● **DATASET**
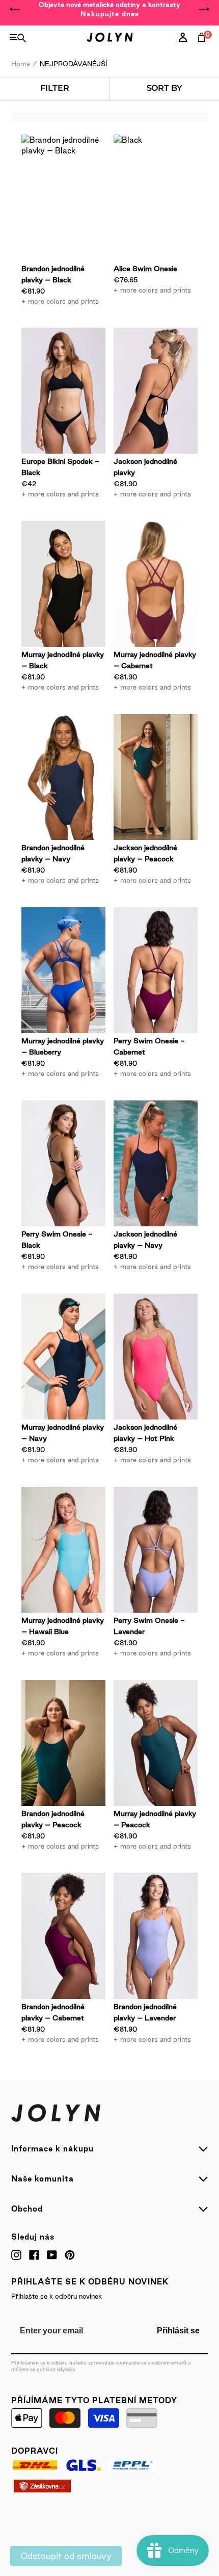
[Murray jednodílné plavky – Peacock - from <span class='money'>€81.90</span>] (156, 1743)
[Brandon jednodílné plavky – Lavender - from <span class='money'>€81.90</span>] (156, 1936)
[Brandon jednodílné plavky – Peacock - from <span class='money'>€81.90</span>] (63, 1743)
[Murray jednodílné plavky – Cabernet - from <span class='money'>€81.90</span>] (156, 584)
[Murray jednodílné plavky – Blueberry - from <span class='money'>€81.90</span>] (63, 970)
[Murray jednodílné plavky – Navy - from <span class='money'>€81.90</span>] (63, 1357)
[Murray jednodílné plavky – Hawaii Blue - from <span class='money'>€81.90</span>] (63, 1550)
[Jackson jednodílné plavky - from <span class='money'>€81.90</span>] (156, 391)
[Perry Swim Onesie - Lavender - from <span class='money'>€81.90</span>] (156, 1550)
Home (20, 63)
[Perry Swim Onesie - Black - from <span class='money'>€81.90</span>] (63, 1163)
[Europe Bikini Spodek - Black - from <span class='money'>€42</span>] (63, 391)
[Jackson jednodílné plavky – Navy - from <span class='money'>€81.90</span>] (156, 1163)
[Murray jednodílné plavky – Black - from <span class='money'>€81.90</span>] (63, 584)
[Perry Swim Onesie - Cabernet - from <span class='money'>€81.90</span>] (156, 970)
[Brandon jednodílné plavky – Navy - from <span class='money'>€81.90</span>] (63, 777)
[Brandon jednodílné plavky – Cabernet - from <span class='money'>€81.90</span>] (63, 1936)
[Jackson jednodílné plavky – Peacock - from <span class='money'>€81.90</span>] (156, 777)
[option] (109, 9)
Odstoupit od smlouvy (66, 2556)
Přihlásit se (178, 2330)
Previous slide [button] (15, 9)
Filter (54, 88)
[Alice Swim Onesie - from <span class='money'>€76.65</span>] (156, 198)
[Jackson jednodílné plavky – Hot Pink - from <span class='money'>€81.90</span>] (156, 1357)
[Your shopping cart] (204, 48)
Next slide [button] (204, 9)
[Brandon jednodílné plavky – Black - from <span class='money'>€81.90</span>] (63, 198)
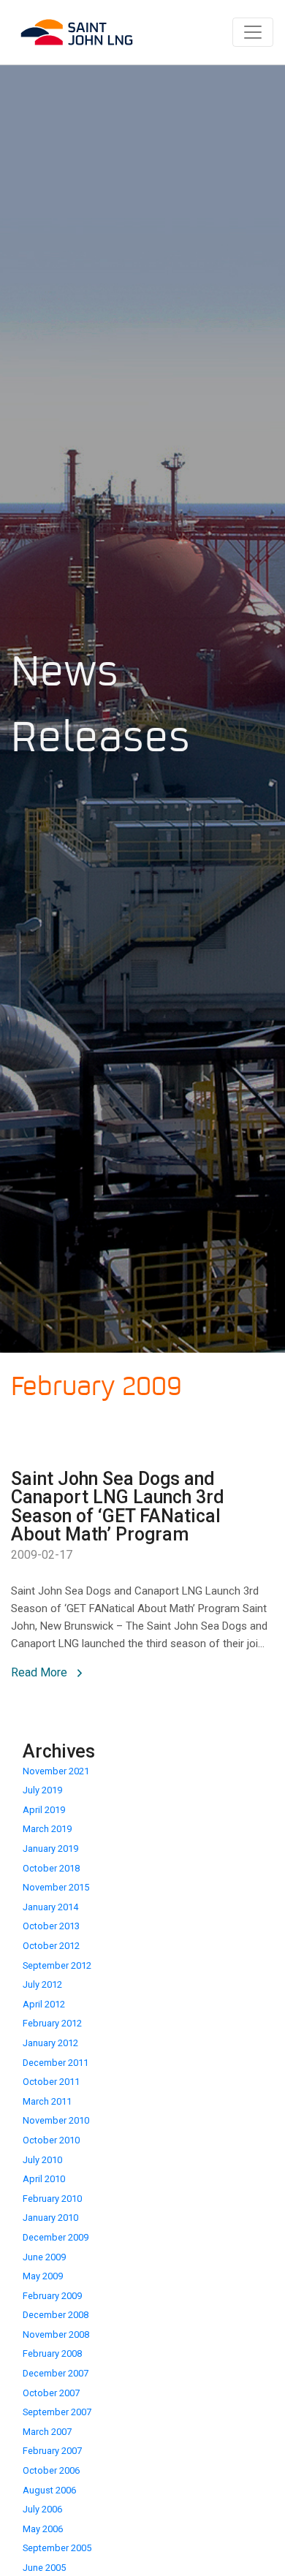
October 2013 (51, 1925)
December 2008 (55, 2314)
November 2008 (56, 2334)
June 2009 (44, 2257)
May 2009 (43, 2276)
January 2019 (50, 1848)
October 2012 (51, 1945)
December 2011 (55, 2062)
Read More (40, 1672)
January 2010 (50, 2217)
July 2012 (42, 1984)
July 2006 (42, 2509)
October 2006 (51, 2470)
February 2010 (52, 2198)
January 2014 (50, 1906)
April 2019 (44, 1809)
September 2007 (57, 2411)
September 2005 (57, 2547)
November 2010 (56, 2120)
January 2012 (50, 2042)
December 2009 (55, 2237)
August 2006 (49, 2490)
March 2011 (47, 2101)
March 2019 (47, 1828)
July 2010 (42, 2159)
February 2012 (52, 2023)
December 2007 (55, 2373)
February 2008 (52, 2353)
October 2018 (51, 1868)
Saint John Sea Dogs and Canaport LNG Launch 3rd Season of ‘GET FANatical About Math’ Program (117, 1507)
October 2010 (51, 2140)
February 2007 (52, 2450)
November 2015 (56, 1887)
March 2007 (47, 2431)
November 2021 (56, 1771)
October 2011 (51, 2081)
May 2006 (43, 2528)
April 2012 (44, 2004)
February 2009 (52, 2295)
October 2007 (51, 2392)
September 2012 (57, 1965)
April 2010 (44, 2178)
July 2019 (42, 1790)
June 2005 (44, 2567)
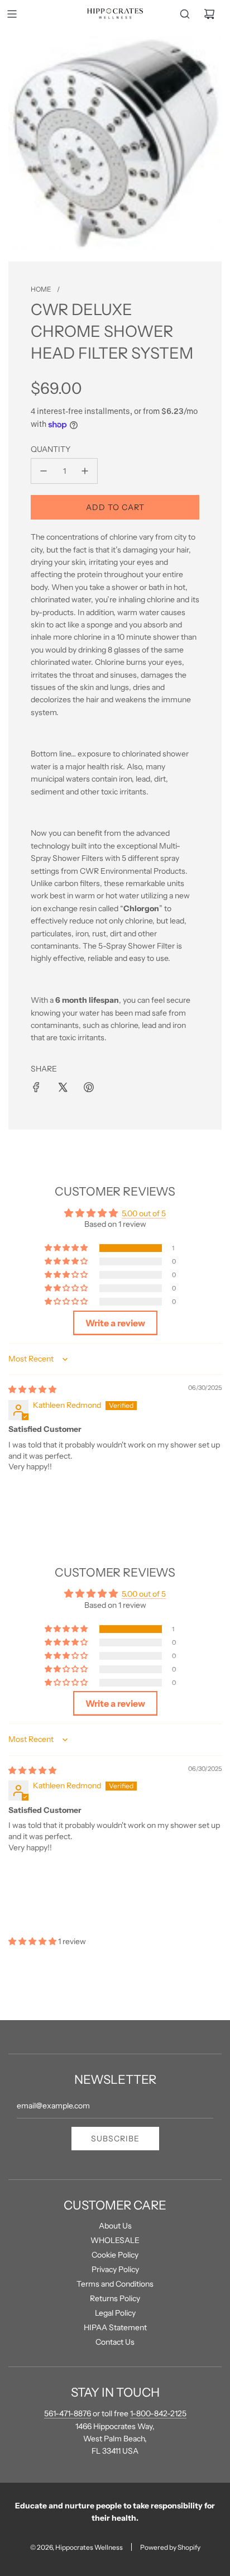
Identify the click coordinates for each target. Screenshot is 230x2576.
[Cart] (209, 14)
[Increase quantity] (85, 471)
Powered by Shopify (170, 2547)
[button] (67, 1248)
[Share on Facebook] (36, 1087)
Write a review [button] (115, 1323)
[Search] (184, 14)
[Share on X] (62, 1087)
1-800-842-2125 (158, 2413)
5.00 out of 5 (144, 1213)
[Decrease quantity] (43, 471)
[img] (32, 1389)
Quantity (50, 449)
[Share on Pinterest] (88, 1087)
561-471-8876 (67, 2413)
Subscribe (115, 2139)
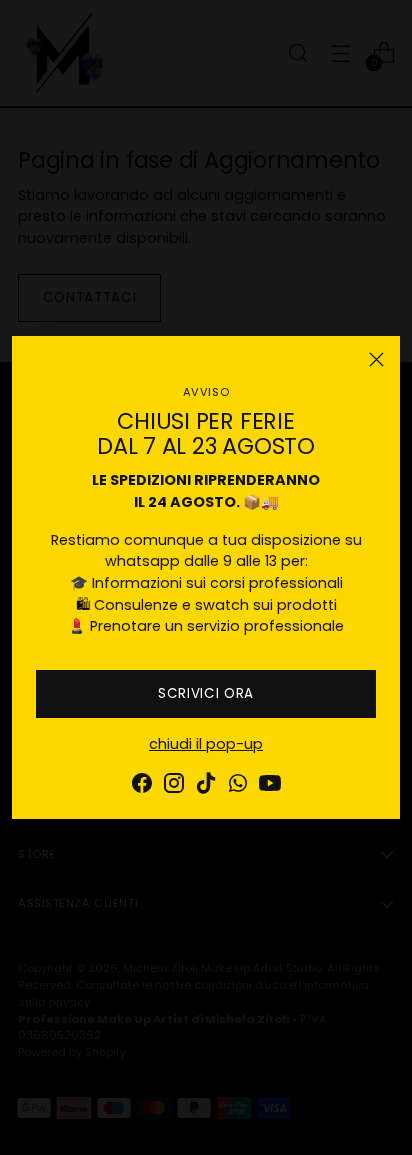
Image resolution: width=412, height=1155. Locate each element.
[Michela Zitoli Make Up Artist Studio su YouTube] (270, 786)
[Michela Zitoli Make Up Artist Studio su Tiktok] (206, 786)
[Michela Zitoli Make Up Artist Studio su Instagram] (174, 786)
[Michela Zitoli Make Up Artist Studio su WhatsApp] (238, 786)
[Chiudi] (376, 359)
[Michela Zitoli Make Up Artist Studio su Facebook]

● **TRY IT**
Copy out exactly the lines between the line with "[Michela Zitoli Make Up Artist Studio su YouTube]" and the last line of the entries, counting both of those lines.

● **WRITTEN SOLUTION**
[Michela Zitoli Make Up Artist Studio su YouTube] (270, 786)
[Michela Zitoli Make Up Artist Studio su Tiktok] (206, 786)
[Michela Zitoli Make Up Artist Studio su Instagram] (174, 786)
[Michela Zitoli Make Up Artist Studio su WhatsApp] (238, 786)
[Chiudi] (376, 359)
[Michela Zitoli Make Up Artist Studio su Facebook]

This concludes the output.